City of God — Form analysis

The opening scene of City of God is a good example of demonstrating form through different methods in editing, cinematography, lighting and colour, sound mise-en-scene.


Editing

  • Fade to and from back at the very start shows flashes of the knife being sharpened, giving suspense and intrigue as to what will happen next. What will this weapon be used for?
  • The pace of the cuts at the beginning creates a sense of unease, putting the viewer in the chicken’s perspective as if you were seeing what it was seeing. It creates a sense of urgency and anxiety.
  • Parallel editing is used in the shot of Rocket walking with his friend plays alongside the gang members running through the streets, suggesting that they will meet along the way.
  • Graphic match smooths out the transition between current time and the flashback (non-linear editing), setting up the story and beginning to explain the relationship between the characters.
  • The freeze frame and zoom in on Rocket during the flashback makes it as if a photo is being taken.

Movement

  • Besides the static shots, the use of handheld shots during the bird chase makes it feel as if you are on the run from the gang members with the chicken, immersing the audience in the film.

Framing

  • Overhead and wide shots are used to establish the space.
  • Close ups, particularly during the beginning shots create a sense of unease; seeing other chickens being killed and cut up while the chicken is tethered down, watching.
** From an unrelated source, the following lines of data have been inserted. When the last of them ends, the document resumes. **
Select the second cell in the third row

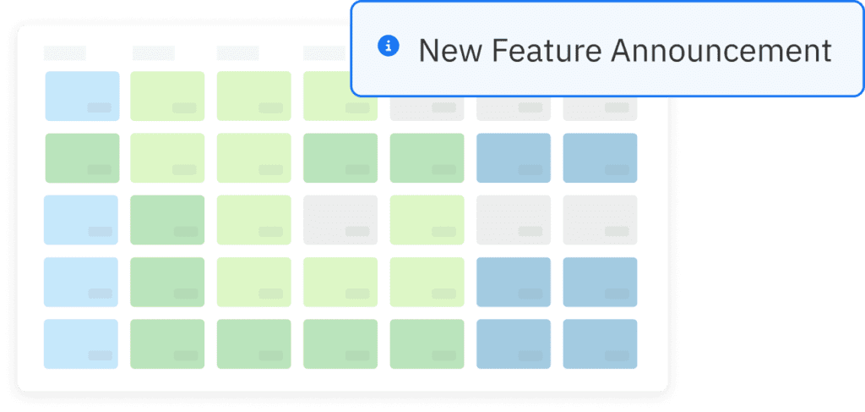pos(167,220)
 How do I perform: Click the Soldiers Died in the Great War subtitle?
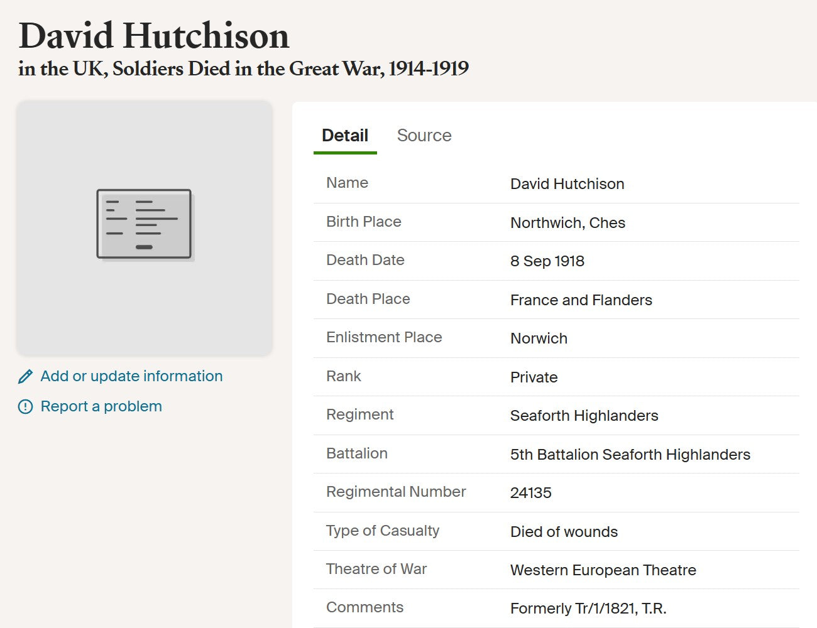tap(243, 68)
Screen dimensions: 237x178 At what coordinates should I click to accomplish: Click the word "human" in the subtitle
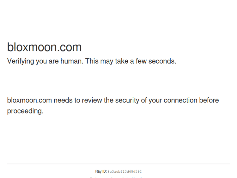71,61
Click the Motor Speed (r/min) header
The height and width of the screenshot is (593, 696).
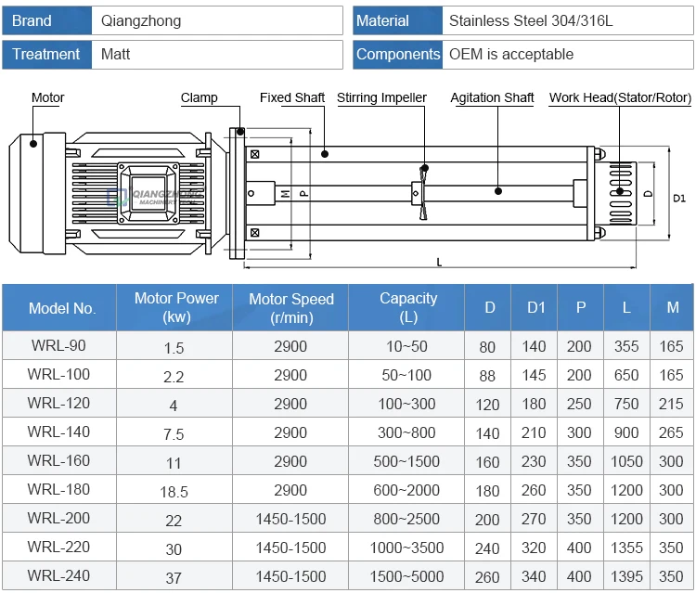[x=290, y=308]

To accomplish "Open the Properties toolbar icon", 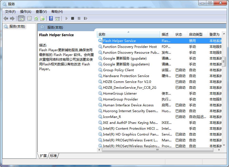I will click(x=29, y=18).
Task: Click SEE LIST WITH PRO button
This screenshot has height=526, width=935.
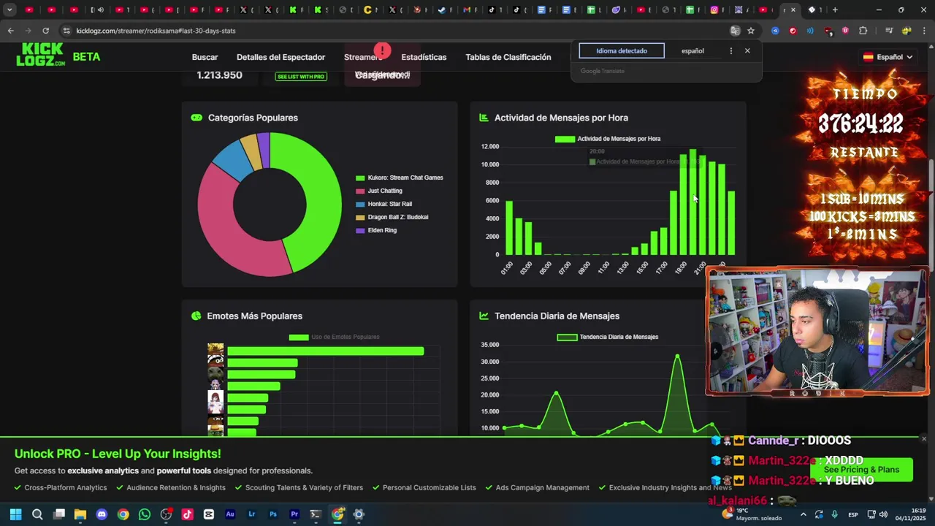Action: click(x=300, y=77)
The close ups of the character’s laughing face gives the impression that he is a bad person, even sadistic.

Angles

  • The low angles of the gang members suggest the power they have in their town.
  • The point of view of the chicken adds to the chaos of the chase.

Lighting

  • Natural lighting from the sun is often shadowed by the tall buildings, with streams of harsh light bouncing off the gang members.

Colour

  • A blue/green tinge is used to represent present time and orange in the past, which could suggest that Rocket’s life is now more conflicted.
  • Rocket’s clothing is also blue in the opening scene, as if he is trying to blend into his surroundings.
City of God colour pallet

Sound

  • The diegetic sounds such as of the knife in the beginning adds to the unease.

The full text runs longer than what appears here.